San Luis Valley-Calumet-Comanche Unit 3 Transmission Project In May 2009, PSCo and Tri-State Generation and
Transmission Association filed a joint application with the CPUC for a project for 230 KV and 345 KV line and substation
construction. The line is intended to assist in bringing solar power in the San Luis Valley to load. The line was originally expected
to be placed in-service in 2013; however, that appears unlikely now due to delays in the siting and permitting of the line. Several
landowners oppose this transmission line, including two large ranches. In November 2010, the ALJ issued a recommended
decision granting the CPCN but proposing a significant refund obligation if the line was not heavily utilized ten years after it was
in service. Several parties, including PSCo, filed exceptions to the recommended decision. The CPUC deliberated on the
exceptions to the recommended decision and granted the CPCN without the refund obligation recommended by the ALJ. A
written decision will follow.
SmartGridCity™ CPCN — As part of the PSCo electric rate case, the CPUC included recovery of the revenue requirements
associated with $45 million of capital and $4 million of annual O&M costs incurred by PSCo to develop and operate
SmartGridCity™, subject to refund, and ordered PSCo to file for a CPCN for that project.

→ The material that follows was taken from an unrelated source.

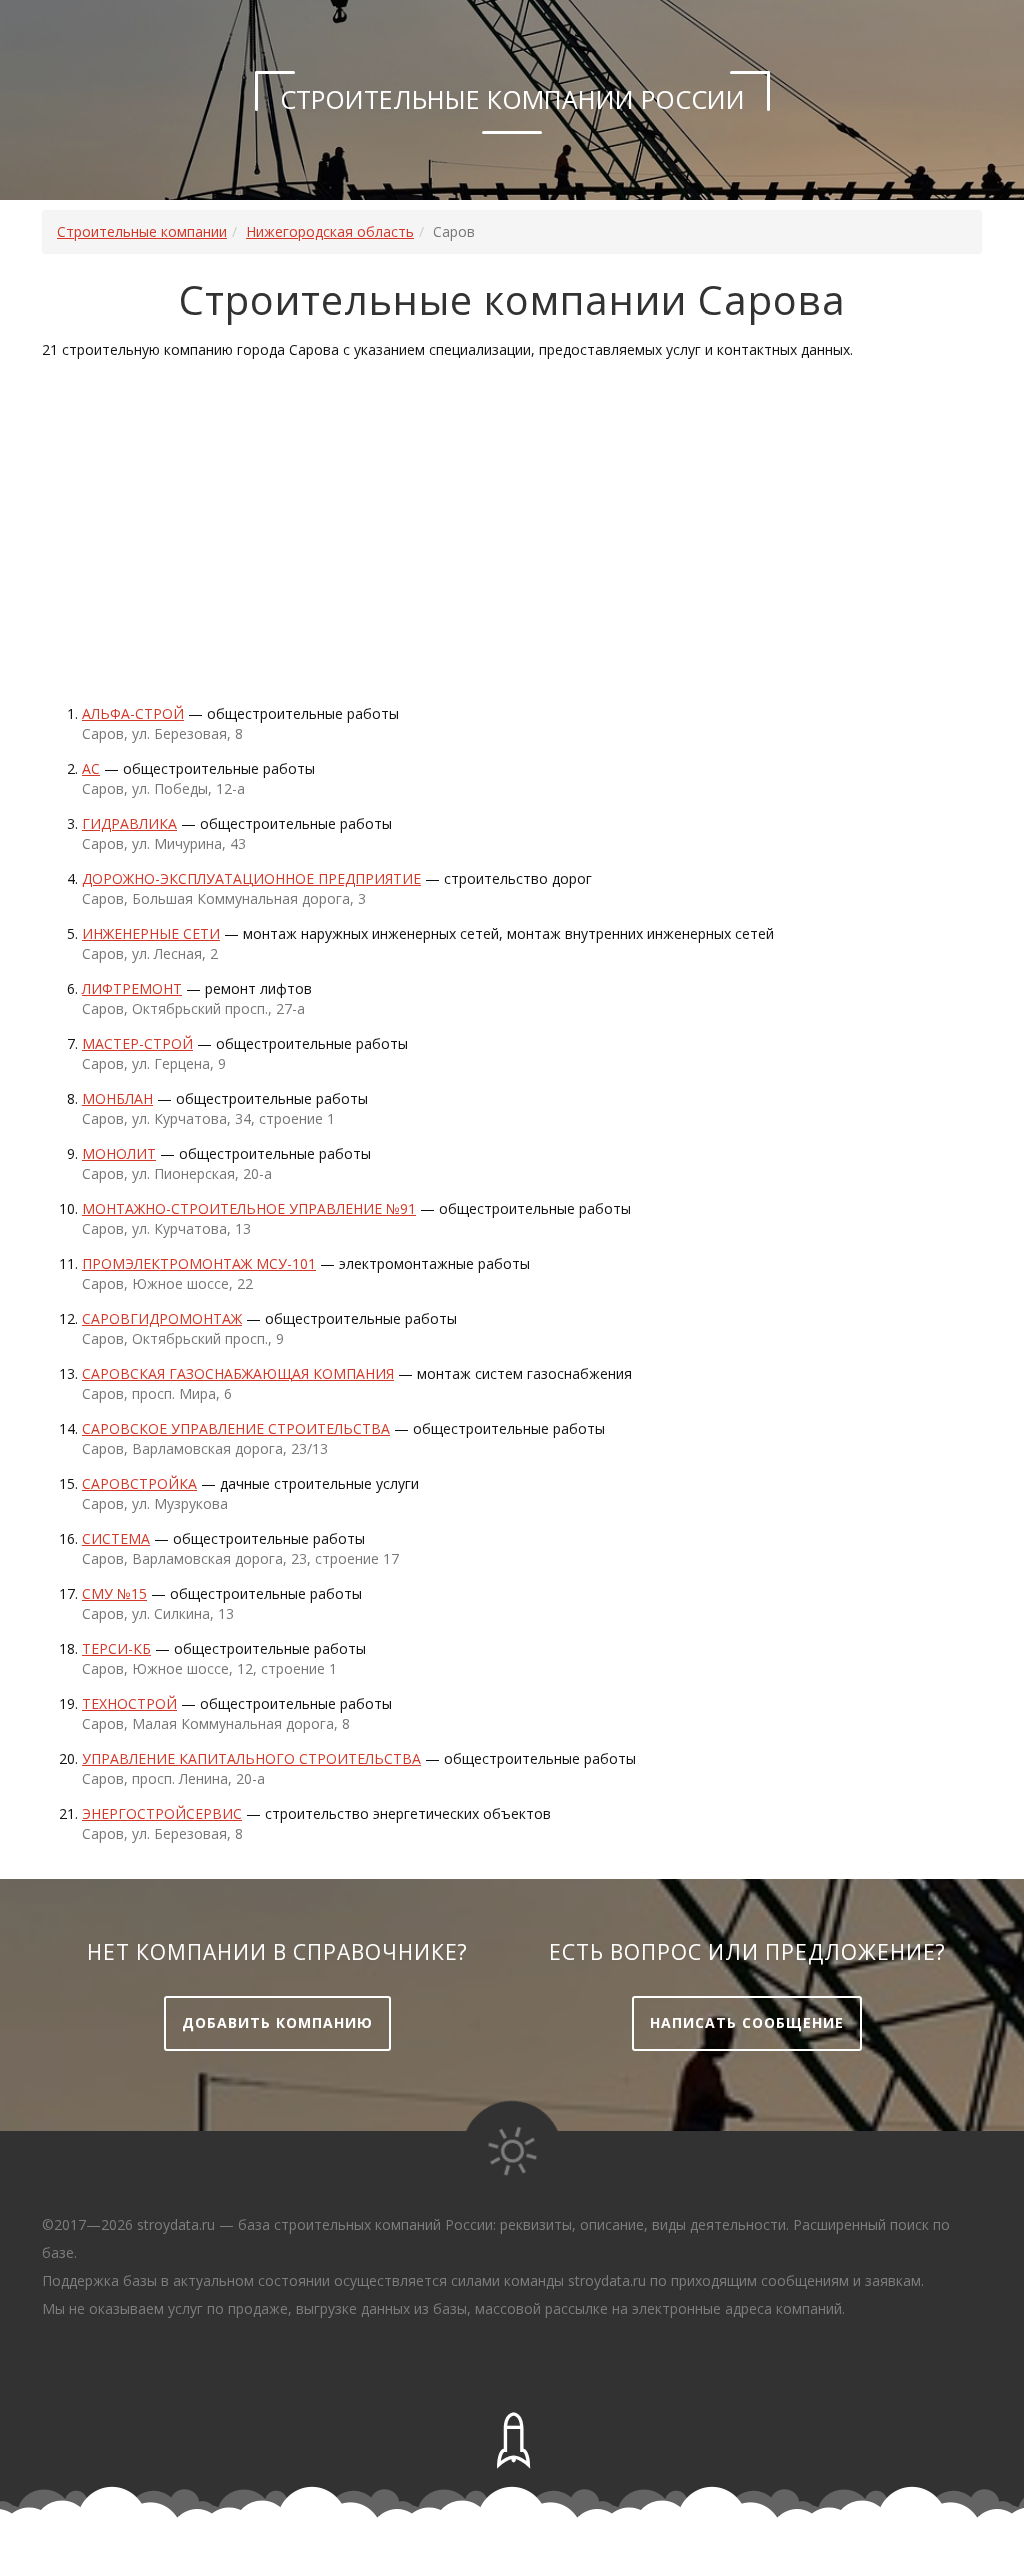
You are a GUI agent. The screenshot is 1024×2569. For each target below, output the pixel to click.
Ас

In February 2011, the CPUC approved the CPCN and allowed recovery of approximately $28 million of the capital cost and 100
percent of the O&M costs and ordered PSCo to file for a rate reduction in April 2011 to reflect the lower level of capital in rate
base. The CPUC seeks additional information regarding the future plans to utilize SmartGridCity™ in an application to recover
the additional capital. PSCo believes that it will be able to satisfy that requirement.
Fuel Supply and Costs
The following table shows the delivered cost per MMBtu of each significant category of fuel consumed for electric generation,
the percentage of total fuel requirements represented by each category of fuel and the total weighted average cost of all fuels.
Weighted
Average
Fuel Cost
Coal Natural Gas
PSCo Generating Plants Cost Percent Cost Percent
2010 ....................................................... $ 1.58 85% $ 5.05 15% $ 2.11
2009 ....................................................... 1.52 82 3.99 18 1.97
2008 ....................................................... 1.42 84 7.03 16 2.31
See Items IA and 7 for further discussion of fuel supply and costs.
Fuel Sources
Coal Coal inventory levels may vary widely among plants. However, PSCo normally maintains approximately 41 days of coal
inventory at each plant site. Coal supply inventories at Dec. 31, 2010 and 2009 were approximately 34 and 68 days usage,
respectively, based on the maximum burn rate for all of PSCo’s coal-fired plants. PSCo’s generation stations use low-sulfur
western coal purchased primarily under contracts with suppliers operating in Colorado and Wyoming. During 2010 and 2009,
PSCo’s coal requirements for existing plants were approximately 11.2 million and 9.2 million tons, respectively.
PSCo has contracted for coal suppliers to supply 84 percent of its coal requirements in 2011, 53 percent of its coal requirements in
2012 and 22 percent of its coal requirements in 2013. Any remaining requirements will be filled through an RFP process or
through over-the-counter transactions.
PSCo has coal transportation contracts that provide for delivery of 100 percent of its coal requirements in 2011, 67 percent of its
coal requirements in 2012 and 66 percent of its coal requirements in 2013. Coal delivery may be subject to short-term
interruptions or reductions due to operation of the mines, transportation problems, weather, and availability of equipment.